Como montar um plano de aportes mensais que realmente funciona
Entender os investimentos não basta. O que transforma conhecimento em patrimônio é a regularidade dos aportes. Consistência ao longo do tempo supera o volume de qualquer aporte isolado.
Quanto investir por mês com qualquer salário
O ponto de partida mais simples é reservar 10% da renda líquida todo mês. Quem ganha R$ 3.000 líquidos e coloca R$ 300 por mês no Tesouro Selic, a 14,75% ao ano, acumula mais de R$ 3.800 em 12 meses. Não é uma quantia enorme, mas é um patrimônio real, construído com disciplina. Aportar R$ 200 todo mês durante 3 anos é muito mais eficiente do que aportar R$ 2.000 uma única vez por ano: os juros compostos precisam de tempo e regularidade para trabalhar a seu favor.
A estratégia de aportes progressivos
Sempre que a renda aumentar, por promoção, 13º salário ou renda extra, aumente o percentual aportado. Reinvestir os rendimentos em vez de sacar é outro hábito fundamental: cada real de juros que fica aplicado gera mais juros no próximo período. Para quem está começando, um exemplo de alocação inicial simples seria: 70% em Tesouro Selic ou CDB com liquidez diária, 20% em LCI ou LCA de médio prazo, e 10% em ETFs para exposição ao crescimento de longo prazo. Lembre-se de que essa distribuição é apenas um ponto de partida, a alocação ideal varia conforme seu perfil de risco e objetivos.
Acompanhar e ajustar a carteira com o tempo
Revisar a carteira a cada 6 meses é suficiente para iniciantes. Não há necessidade de monitorar o mercado todo dia: isso gera ansiedade e decisões ruins. O app da Educ Finanças foi desenvolvido para facilitar esse acompanhamento: você visualiza metas, acompanha o crescimento mês a mês e recebe alertas quando é hora de rebalancear, sem precisar virar especialista em finanças do dia para a noite. Conforme a carteira cresce, os cursos e a consultoria personalizada da plataforma ajudam a tomar decisões mais sofisticadas com a mesma clareza e sem jargões.
Agora você tem o roteiro: o próximo passo é dar o primeiro
Agora que você sabe como começar a investir no Brasil, o caminho está traçado em cinco etapas:
- Forme a reserva de emergência
- Abra conta em uma corretora registrada na CVM
- Faça os primeiros aportes no Tesouro Selic ou em um CDB com liquidez diária
- Entenda as taxas e compare sempre pelo rendimento líquido
- Estabeleça um plano de aportes mensais com percentual fixo da sua renda
Cada passo tem um momento certo e uma lógica que protege você de erros que custam caro.

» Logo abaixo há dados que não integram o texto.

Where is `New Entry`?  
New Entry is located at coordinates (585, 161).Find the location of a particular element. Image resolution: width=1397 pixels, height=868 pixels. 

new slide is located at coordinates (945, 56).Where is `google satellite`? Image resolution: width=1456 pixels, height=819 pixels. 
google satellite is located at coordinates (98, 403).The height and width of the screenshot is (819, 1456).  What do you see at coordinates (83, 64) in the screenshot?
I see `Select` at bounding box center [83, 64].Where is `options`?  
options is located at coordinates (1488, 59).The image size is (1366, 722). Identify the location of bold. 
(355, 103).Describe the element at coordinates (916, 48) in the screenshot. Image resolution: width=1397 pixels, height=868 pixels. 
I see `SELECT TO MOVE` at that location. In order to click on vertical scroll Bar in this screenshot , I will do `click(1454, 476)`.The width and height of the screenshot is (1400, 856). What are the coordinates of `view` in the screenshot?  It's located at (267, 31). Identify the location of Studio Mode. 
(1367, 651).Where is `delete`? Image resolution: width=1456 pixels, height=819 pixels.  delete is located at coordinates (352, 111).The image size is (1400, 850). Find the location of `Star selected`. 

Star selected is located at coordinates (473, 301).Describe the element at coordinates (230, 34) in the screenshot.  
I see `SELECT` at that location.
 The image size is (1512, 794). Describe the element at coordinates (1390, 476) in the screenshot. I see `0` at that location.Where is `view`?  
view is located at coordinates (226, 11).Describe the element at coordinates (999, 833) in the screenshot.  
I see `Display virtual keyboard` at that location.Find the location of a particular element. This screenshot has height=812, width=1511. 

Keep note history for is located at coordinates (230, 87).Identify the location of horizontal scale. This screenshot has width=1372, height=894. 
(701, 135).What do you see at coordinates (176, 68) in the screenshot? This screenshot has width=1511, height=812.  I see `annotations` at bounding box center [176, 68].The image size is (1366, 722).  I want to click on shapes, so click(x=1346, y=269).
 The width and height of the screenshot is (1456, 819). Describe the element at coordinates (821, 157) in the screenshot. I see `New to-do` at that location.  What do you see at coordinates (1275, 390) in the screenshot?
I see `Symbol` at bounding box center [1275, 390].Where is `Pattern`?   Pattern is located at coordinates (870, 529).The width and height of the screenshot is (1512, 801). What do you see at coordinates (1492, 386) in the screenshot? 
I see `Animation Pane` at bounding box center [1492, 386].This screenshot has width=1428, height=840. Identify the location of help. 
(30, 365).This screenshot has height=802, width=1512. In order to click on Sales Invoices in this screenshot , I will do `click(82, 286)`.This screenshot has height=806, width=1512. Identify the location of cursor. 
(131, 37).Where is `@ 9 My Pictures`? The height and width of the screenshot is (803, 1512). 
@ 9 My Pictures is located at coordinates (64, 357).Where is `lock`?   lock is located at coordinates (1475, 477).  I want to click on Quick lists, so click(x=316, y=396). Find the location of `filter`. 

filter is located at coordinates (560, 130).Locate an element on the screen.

Investir no Brasil está muito mais acessível do que em anos recentes: o número de CPFs investindo no Tesouro Direto cresceu consistentemente, os mínimos de aplicação caíram e muitas corretoras eliminaram taxas. Você não precisa de muito dinheiro nem de formação em economia para começar. O que você precisa é de um método claro e de apoio para seguir em frente quando a dúvida aparecer. É para isso que a Educ Finanças existe: cursos práticos, consultoria personalizada e um app que acompanha sua evolução do primeiro aporte em diante.
Acesse a Educ Finanças, escolha por onde prefere começar, pelo app, por um dos cursos ou por uma sessão de consultoria, e dê o primeiro passo hoje. Afinal, começar a investir no Brasil nunca dependeu de perfeição: dependeu de começar. Qual desses cinco passos você ainda não deu? Deixe nos comentários e a gente te ajuda a avançar.
Como começar a investir no Brasil com pouco dinheiro?
O Tesouro Selic aceita aportes abaixo de R$ 10, e vários CDBs de bancos digitais permitem aplicações a partir de R$ 1. Isso significa que qualquer pessoa com renda regular consegue dar o primeiro passo antes mesmo de completar a reserva de emergência, basta priorizar a reserva em paralelo e manter aportes pequenos e constantes.